(Collection entries)
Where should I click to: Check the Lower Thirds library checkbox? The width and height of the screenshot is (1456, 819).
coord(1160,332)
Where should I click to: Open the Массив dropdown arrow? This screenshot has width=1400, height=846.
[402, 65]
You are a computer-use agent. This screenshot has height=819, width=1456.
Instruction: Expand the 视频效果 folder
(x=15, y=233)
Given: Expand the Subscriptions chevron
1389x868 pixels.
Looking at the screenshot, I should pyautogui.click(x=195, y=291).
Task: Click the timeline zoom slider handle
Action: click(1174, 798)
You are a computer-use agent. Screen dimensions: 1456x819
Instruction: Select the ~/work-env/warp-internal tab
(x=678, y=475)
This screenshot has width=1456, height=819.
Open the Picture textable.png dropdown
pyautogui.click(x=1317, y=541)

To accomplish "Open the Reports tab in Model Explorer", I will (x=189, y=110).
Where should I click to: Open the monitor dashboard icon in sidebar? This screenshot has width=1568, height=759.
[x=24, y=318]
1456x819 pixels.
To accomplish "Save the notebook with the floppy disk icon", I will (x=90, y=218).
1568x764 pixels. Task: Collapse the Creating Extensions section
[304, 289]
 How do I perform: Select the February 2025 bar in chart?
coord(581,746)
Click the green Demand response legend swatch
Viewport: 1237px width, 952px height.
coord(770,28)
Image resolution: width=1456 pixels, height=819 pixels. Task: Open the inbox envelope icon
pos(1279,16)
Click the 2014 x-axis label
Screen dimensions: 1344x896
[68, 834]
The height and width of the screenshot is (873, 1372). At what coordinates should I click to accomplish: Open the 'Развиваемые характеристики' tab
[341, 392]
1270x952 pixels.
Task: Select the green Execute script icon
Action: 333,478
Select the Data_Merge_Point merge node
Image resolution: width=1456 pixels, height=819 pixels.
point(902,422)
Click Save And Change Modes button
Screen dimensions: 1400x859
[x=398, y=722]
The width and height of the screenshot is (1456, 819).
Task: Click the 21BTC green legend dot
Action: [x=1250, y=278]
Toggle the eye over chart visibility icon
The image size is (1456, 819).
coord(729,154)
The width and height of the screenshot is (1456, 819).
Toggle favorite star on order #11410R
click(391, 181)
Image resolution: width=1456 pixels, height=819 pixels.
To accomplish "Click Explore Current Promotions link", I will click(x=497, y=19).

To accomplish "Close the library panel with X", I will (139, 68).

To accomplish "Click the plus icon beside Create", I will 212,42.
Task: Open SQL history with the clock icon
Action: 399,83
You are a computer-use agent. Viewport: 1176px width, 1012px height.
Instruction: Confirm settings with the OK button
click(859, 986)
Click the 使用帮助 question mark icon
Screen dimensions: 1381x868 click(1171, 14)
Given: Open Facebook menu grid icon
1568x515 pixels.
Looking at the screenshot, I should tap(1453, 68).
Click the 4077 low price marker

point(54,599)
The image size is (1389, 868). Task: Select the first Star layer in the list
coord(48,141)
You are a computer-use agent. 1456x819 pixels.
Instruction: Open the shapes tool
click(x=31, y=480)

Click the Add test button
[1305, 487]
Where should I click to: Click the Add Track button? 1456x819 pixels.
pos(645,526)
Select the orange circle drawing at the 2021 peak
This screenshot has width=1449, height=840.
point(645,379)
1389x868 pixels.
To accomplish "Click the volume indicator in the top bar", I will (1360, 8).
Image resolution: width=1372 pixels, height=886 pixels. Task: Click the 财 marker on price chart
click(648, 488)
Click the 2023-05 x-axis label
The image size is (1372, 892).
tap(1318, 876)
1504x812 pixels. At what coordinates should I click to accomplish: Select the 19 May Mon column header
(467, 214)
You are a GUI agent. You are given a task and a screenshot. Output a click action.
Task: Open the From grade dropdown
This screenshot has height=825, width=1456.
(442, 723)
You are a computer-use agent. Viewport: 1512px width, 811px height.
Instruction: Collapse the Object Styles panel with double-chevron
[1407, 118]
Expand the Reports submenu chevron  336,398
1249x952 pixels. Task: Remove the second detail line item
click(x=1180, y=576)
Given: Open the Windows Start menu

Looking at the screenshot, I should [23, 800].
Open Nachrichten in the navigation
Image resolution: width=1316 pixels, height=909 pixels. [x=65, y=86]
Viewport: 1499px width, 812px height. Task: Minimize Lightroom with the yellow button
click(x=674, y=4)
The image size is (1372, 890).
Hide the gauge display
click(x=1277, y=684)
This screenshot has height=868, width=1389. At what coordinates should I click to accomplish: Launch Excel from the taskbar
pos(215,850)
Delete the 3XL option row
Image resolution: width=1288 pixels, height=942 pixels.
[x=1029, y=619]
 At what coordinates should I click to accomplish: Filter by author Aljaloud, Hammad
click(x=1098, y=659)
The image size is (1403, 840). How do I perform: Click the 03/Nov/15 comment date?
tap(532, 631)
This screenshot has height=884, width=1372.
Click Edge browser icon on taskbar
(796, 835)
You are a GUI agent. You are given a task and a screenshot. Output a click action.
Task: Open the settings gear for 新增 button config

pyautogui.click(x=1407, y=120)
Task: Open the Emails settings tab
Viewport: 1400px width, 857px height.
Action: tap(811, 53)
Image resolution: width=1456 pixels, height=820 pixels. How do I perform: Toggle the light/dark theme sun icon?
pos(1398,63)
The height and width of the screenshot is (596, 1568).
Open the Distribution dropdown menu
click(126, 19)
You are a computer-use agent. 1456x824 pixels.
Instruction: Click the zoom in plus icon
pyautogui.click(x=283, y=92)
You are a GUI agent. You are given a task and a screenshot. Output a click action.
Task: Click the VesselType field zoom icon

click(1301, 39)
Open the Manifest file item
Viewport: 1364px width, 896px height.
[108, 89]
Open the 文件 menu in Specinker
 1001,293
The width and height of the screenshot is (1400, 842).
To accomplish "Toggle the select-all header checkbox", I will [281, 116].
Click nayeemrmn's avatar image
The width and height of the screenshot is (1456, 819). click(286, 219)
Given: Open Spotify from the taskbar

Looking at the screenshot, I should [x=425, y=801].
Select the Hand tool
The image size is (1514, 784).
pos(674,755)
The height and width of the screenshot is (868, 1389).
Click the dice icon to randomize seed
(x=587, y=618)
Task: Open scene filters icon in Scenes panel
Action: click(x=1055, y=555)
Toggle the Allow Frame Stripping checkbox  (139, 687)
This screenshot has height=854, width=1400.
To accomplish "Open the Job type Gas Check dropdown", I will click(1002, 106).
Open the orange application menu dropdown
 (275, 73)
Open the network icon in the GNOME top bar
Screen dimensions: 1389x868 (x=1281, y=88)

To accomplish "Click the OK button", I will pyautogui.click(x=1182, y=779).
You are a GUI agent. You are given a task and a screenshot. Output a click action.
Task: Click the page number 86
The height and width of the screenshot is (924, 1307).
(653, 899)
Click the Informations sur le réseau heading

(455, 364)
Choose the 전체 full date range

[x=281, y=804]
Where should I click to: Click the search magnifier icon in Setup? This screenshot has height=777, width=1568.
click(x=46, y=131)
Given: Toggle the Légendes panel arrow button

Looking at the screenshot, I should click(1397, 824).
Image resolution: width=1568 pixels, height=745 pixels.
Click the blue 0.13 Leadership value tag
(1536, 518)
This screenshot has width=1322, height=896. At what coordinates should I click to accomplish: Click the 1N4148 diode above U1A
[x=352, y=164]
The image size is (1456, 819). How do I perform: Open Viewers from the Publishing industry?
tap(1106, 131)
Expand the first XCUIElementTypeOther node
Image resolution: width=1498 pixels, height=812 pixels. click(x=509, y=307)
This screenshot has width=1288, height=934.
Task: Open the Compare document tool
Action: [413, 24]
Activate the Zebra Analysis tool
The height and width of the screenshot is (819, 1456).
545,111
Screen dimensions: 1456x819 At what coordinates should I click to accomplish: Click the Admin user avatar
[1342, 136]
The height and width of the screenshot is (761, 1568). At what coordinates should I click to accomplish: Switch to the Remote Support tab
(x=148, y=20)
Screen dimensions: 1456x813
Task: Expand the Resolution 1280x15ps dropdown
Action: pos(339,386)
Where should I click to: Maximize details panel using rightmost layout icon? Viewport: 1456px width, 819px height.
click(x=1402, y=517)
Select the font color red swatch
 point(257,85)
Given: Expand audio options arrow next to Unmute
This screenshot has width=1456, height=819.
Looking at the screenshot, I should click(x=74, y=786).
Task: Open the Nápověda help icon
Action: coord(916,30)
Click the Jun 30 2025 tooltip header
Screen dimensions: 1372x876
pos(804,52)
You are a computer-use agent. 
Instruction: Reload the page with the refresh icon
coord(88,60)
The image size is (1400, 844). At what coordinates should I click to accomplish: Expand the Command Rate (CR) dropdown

→ INSTRUCTIONS FOR THE TASK:
In the entries above, identify every line with the word "computer". Copy those lines.

→ THE ANSWER:
You are a computer-use agent. This screenshot has height=819, width=1456.
You are a computer-use agent. Screen dimensions: 1456x819
You are a computer-use agent. Viewport: 1176px width, 1012px height.
You are a computer-use agent. 1456x819 pixels.
You are a computer-use agent. Viewport: 1512px width, 811px height.
You are a computer-use agent. 1456x824 pixels.
You are a computer-use agent. 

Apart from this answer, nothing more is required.